I wanna be back where my people are…
I wanna see, wanna see them dancing – my uncle the hambone, my Grandma the Charleston — while cousin Teresa pounds out carols on the old, rattletrap pump organ and the rest of us cousins twirl endlessly on the mid century modern swivel chair with winged backrest and threadbare upholstery.
This chair was an arm-less dame with a generous lap and endless patience, and we stacked ourselves up and spun round and round till our stomachs – or a cousin — flipped. And then we started all over again.
And while we tripped the chair fantastic, an ancient miniature schnauzer with rotting teeth nibbled hard boiled eggs at the fireplace hearth, and our aunts and mothers baked up a holiday feast worthy of Rockwell legend.

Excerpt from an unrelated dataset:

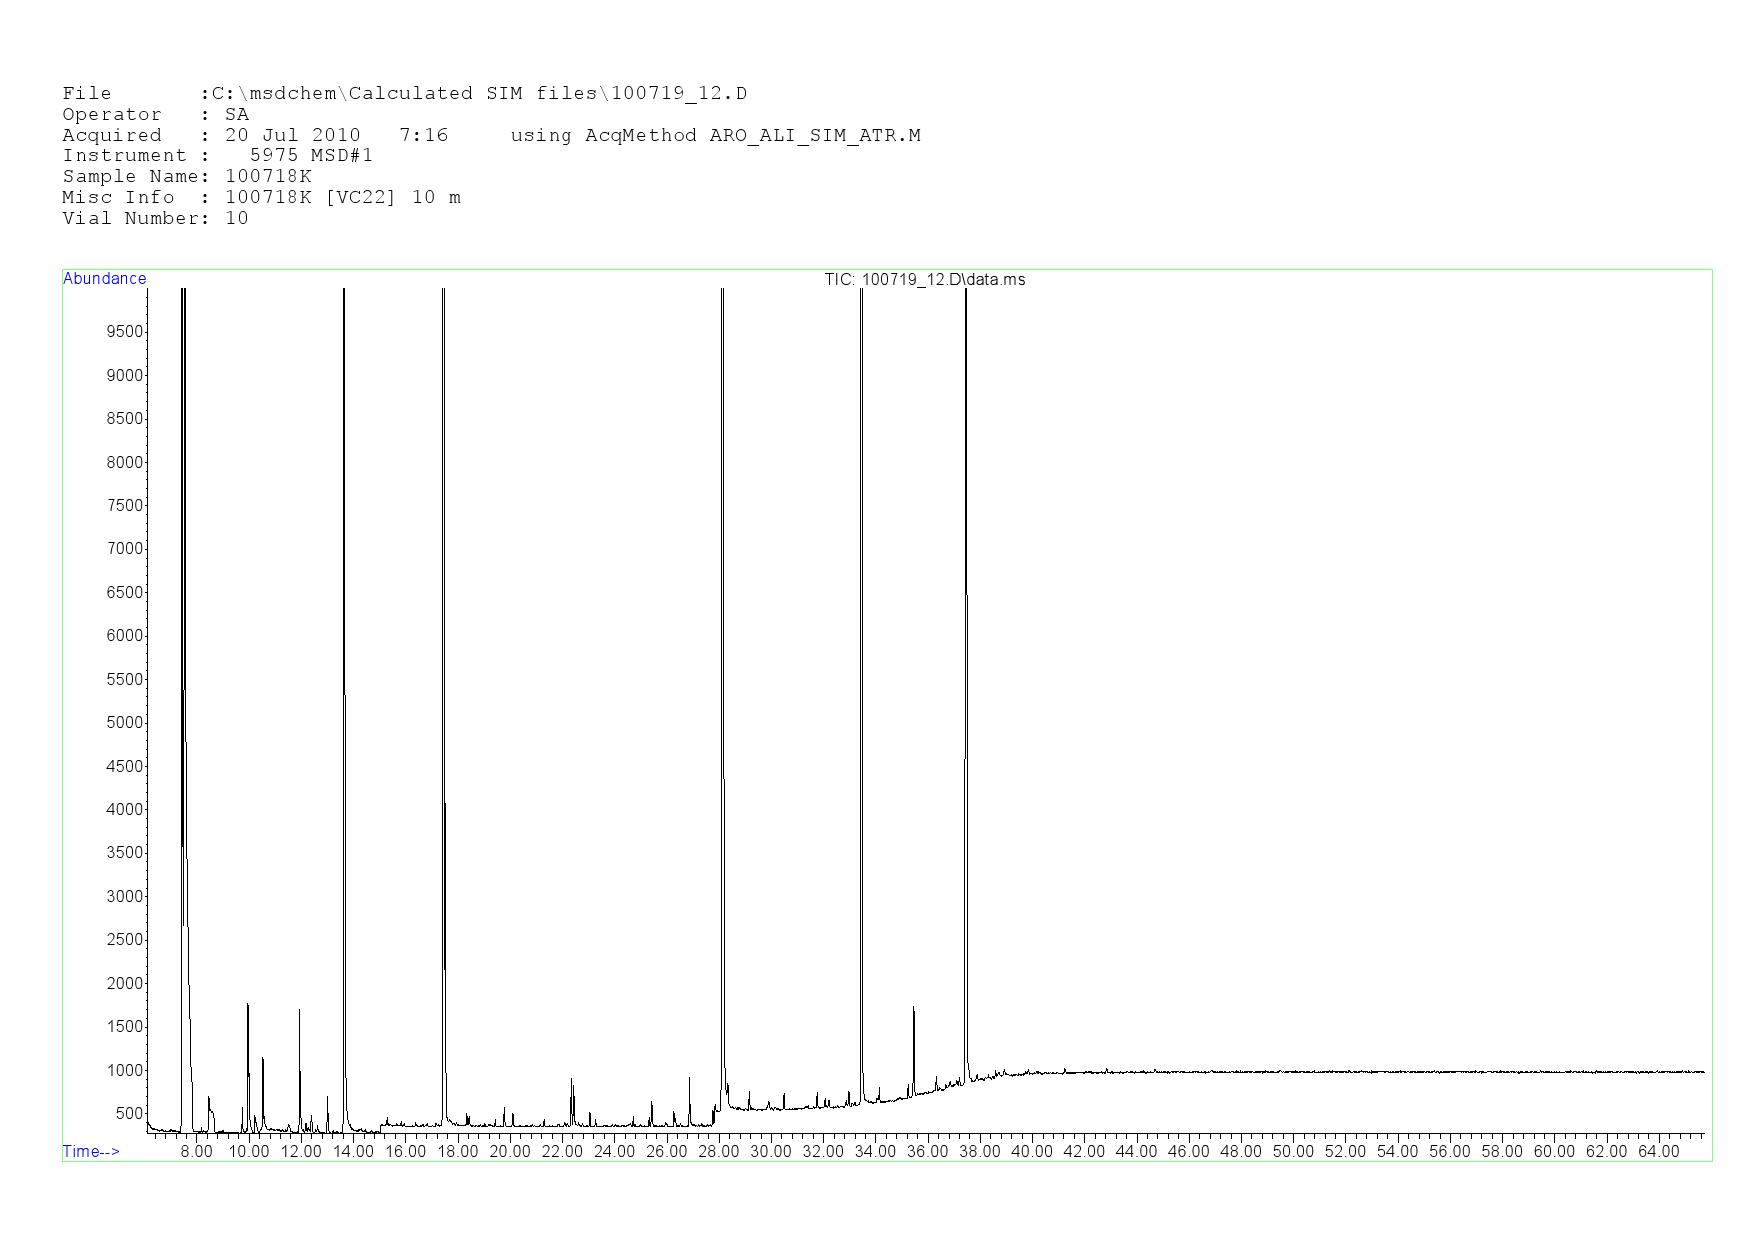Select the tall peak just after 28.00 minutes

pyautogui.click(x=722, y=700)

And when we finally all sat down to eat – all those Southeast-scattered aunts and uncles, and the entire eight cousins, along with the dog, and the grandest dame of them all, our Charleston-dancing, snuff-sniffing, Melungeon-made matriarch — the table absolutely did NOT look like that iconic Saturday Evening Post holiday spread. There was no silver service, no matching white china, no apron-wearing, gray-haired grandparents delivering the glistening turkey to the masses. (My grandfather died when I was scarcely two, and my grandma never basted a butterball in her life – not to mention her hair was a deeply dyed, bitumen-black bob.)
No, our table looked more like the Grinch-down-in-Whoville’s final dinner scene. Our spread was scattered across a hodge podge of card tables and end tables linked together in a rickety centipede’s spine. No turned-mahogany matched seating for us. Instead we all bellied up to the banquet in random ladder-back and fold up and no-backed seating and heaped up our plates with turkey and pork tenderloin and cranberries and asparagus casserole and stuffing and dressing for miles.
Elbows rode tables, laughter rode faces, and our family spun straw into gold.
I miss those days and those sounds and those people so, so much.
We have a new matriarch now. And the eight cousins have doubled and quadrupled and scattered to horizons far, far away. And not a one of us is getting any younger. And some of us are nearly as old as our bitumen-bobbed matriarch was way back in those Christmases past.
Which means not many of us are able to gather round rickety card table banquets to rehash the hilarity. But I can still hold out hope. Hope that some time, very, very soon, we can get all the extended Peters back together once again to recapture the merry, mid- century modern, swivel-chaired holidays of our youth.
That is tops – absolute tops — on my grown-up Christmas list.
(Perhaps a Christmas in July this year, Santa? Whaddaya say?)